- [What the task asks]: Copy each of the entries below word for word, with every line unchanged.

- [Data rows]:
--------------------------------

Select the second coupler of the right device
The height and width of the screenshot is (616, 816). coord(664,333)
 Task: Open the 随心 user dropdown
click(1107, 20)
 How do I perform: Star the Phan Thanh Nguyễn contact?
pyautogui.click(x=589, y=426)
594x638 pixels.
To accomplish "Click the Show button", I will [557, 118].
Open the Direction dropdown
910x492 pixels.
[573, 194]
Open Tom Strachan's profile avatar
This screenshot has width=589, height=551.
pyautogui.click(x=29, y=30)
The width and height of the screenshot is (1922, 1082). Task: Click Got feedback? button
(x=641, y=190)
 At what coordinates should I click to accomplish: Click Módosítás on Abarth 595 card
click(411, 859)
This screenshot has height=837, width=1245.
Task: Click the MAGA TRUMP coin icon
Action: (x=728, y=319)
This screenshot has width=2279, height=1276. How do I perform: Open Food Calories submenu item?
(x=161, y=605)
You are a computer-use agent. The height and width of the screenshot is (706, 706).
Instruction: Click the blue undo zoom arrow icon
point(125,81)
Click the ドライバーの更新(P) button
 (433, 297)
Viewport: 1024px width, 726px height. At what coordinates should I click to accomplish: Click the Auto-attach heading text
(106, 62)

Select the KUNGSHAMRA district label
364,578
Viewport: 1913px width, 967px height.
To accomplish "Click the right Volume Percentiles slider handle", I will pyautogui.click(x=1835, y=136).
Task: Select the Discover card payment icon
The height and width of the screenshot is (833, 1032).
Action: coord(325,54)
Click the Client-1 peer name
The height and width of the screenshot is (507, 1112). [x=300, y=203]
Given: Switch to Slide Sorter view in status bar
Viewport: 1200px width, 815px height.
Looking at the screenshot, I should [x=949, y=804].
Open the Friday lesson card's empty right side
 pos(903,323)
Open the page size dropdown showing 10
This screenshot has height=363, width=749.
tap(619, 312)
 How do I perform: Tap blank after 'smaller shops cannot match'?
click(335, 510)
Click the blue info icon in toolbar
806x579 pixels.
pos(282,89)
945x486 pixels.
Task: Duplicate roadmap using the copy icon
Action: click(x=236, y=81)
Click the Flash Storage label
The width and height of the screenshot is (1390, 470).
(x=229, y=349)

--------------------------------

- [Expected output]:
Select the second coupler of the right device
The height and width of the screenshot is (616, 816). coord(664,333)
 Task: Open the 随心 user dropdown
click(1107, 20)
 How do I perform: Star the Phan Thanh Nguyễn contact?
pyautogui.click(x=589, y=426)
594x638 pixels.
To accomplish "Click the Show button", I will [557, 118].
Open the Direction dropdown
910x492 pixels.
[573, 194]
Open Tom Strachan's profile avatar
This screenshot has width=589, height=551.
pyautogui.click(x=29, y=30)
The width and height of the screenshot is (1922, 1082). Task: Click Got feedback? button
(x=641, y=190)
 At what coordinates should I click to accomplish: Click Módosítás on Abarth 595 card
click(411, 859)
This screenshot has height=837, width=1245.
Task: Click the MAGA TRUMP coin icon
Action: (x=728, y=319)
This screenshot has width=2279, height=1276. How do I perform: Open Food Calories submenu item?
(x=161, y=605)
You are a computer-use agent. The height and width of the screenshot is (706, 706).
Instruction: Click the blue undo zoom arrow icon
point(125,81)
Click the ドライバーの更新(P) button
 (433, 297)
Viewport: 1024px width, 726px height. At what coordinates should I click to accomplish: Click the Auto-attach heading text
(106, 62)

Select the KUNGSHAMRA district label
364,578
Viewport: 1913px width, 967px height.
To accomplish "Click the right Volume Percentiles slider handle", I will pyautogui.click(x=1835, y=136).
Task: Select the Discover card payment icon
The height and width of the screenshot is (833, 1032).
Action: coord(325,54)
Click the Client-1 peer name
The height and width of the screenshot is (507, 1112). [x=300, y=203]
Given: Switch to Slide Sorter view in status bar
Viewport: 1200px width, 815px height.
Looking at the screenshot, I should [x=949, y=804].
Open the Friday lesson card's empty right side
 pos(903,323)
Open the page size dropdown showing 10
This screenshot has height=363, width=749.
tap(619, 312)
 How do I perform: Tap blank after 'smaller shops cannot match'?
click(335, 510)
Click the blue info icon in toolbar
806x579 pixels.
pos(282,89)
945x486 pixels.
Task: Duplicate roadmap using the copy icon
Action: click(x=236, y=81)
Click the Flash Storage label
The width and height of the screenshot is (1390, 470).
(x=229, y=349)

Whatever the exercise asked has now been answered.